= Russell Arch =

American director, writer and animator

Russell Richard Arch is an American director, writer and animator who lives in Los Angeles, USA.

He has worked extensively in hidden camera, and is currently the executive producer and showrunner of TruTV's The Carbonaro Effect, having worked on the show since its pilot episode. In addition, he wrote and directed on both seasons of NBC's Betty White's Off Their Rockers.

He is also an editor, having cut segments for most shows he's worked on. In 2013, he edited segments, and created the initial episode, of Howie Mandel's TBS hidden-camera prank series Deal with It.

In 2012, he broke episode stories for the BBC3 black comedy Way To Go, and wrote episode #4.

He co-created, wrote, edited and directed all 26 episodes of Anytime with Bob Kushell, a five-minute talk show (produced for Sony Pictures Television) that also shot in Arch's garage-studio.

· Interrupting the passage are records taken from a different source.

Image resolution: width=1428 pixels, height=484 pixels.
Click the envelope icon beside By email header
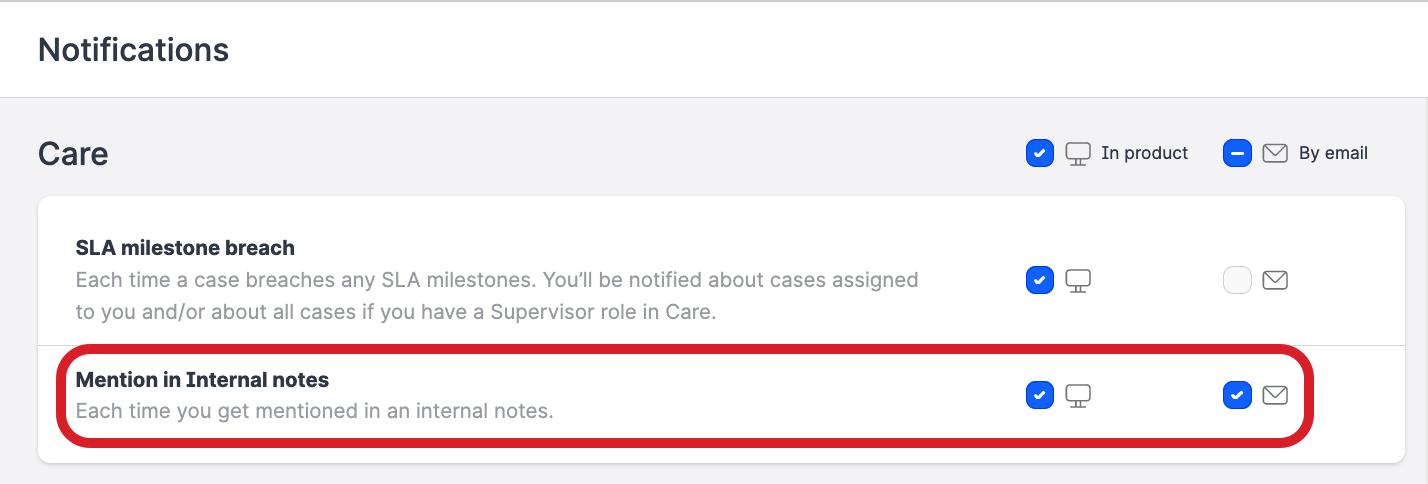[1274, 154]
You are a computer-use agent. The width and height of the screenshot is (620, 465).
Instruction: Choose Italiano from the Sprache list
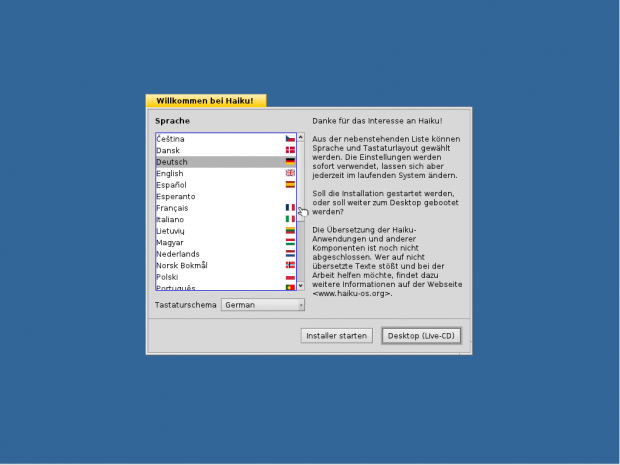pyautogui.click(x=172, y=219)
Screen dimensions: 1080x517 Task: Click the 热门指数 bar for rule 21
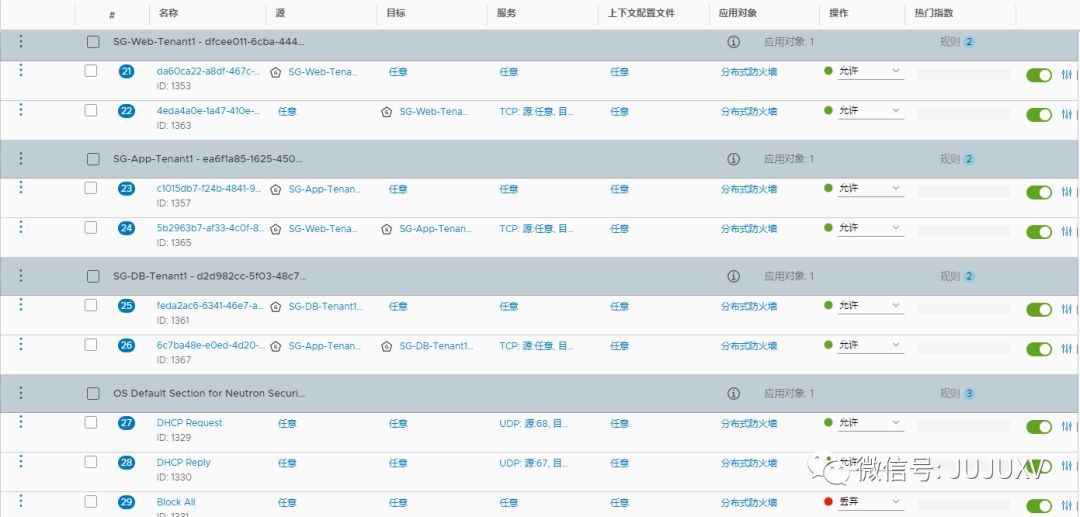click(963, 75)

He created The Toodles, a scripted comedy about a rock band turned "Wiggles" type band and sold it to VH-1. Arch created The Pat Kilbane Show out of his home office, and eventually sold the project to Comedy Central. He also co-created the pilot "Harsh Reality" with Kevin Healey and Scott Hallock (Scare Tactics).

His animations have been seen on MTV, VH-1, CBS, Fox, and even won him a Promax Award for his FOX "Little J.T." Christmas campaign.

He has also directed numerous promotional campaigns for TV Networks. These include greenscreen segments with Dan Whitney Larry the Cable Guy in a series of promos for Blue Collar TV, in which Larry was "cut into" existing scenes from One Tree Hill, Smallville, and Gilmore Girls.

He is married to actress Lisa Arch, with whom he has a son, Garrett Mitchell Arch, who was born on September 18, 2007.